▶ [WORK INSTRUCTIONS] Only an exact repetition of all the entries will be accepted.

(Stored records)
*** Begin section ***

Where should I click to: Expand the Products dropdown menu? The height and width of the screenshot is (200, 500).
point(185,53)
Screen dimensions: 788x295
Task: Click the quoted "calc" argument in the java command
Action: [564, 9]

*** End section ***

▶ [SOLUTION TO THIS TASK]
Where should I click to: Expand the Products dropdown menu? The height and width of the screenshot is (200, 500).
point(185,53)
Screen dimensions: 788x295
Task: Click the quoted "calc" argument in the java command
Action: [564, 9]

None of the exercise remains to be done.